Now Air India is in the private sector and the government plans to build 80 new airports over the next five years, bringing the total to 220, while forecasters continue to predict big growth in air travel. Boeing projects that passenger traffic in India will increase 7% annually through 2041, leading to the sale of 2,210 new planes over that period.
India is widely seen as underserved. Indian airlines have 646 planes, compared to 3,922 in China, according to Jefferies analysts.
“It’s always about the future, right?” Brendan Sobie, a Singapore-based airline consultant, tells Forbes. “But a lot of the fundamental issues preventing the profitability of the Indian carriers have never really been resolved.”

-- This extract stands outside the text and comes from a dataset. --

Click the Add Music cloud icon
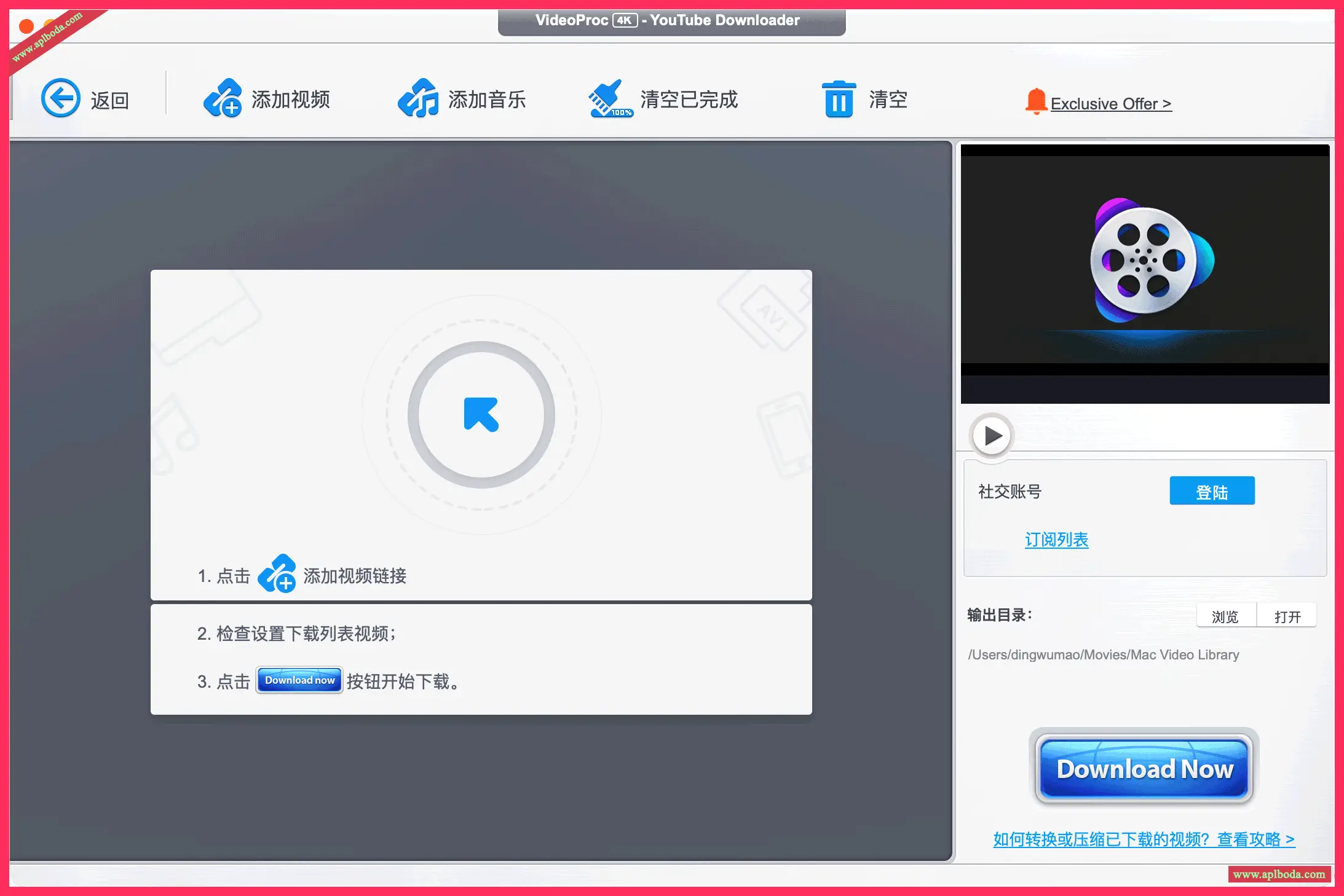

Tata is making an expensive play to reclaim a bigger share of the international market by planning to buy 60 widebody planes — 20 Boeing 787s and 10 777Xs, plus 40 Airbus A350s. That’s good news for the plane makers. They reap a higher profit margin on the bigger planes but have seen little demand for them since the pandemic as orders have revived significantly for narrowbodies.
But Air India will be going toe-to-toe with formidable opponents in Emirates and Qatar, which have prospered in part by transporting Indians to the Gulf and onward through their hubs to Europe and the United States.
It may not be a zero-sum game. If the Indian market grows as expected, “there is room for many players,” Sobie says.
But that’s far from a given. “Certainly the Modi government has had a pro-growth agenda,” Aboulafia says. “But India has proven to be the land of disappointments from an aviation and aerospace perspective.”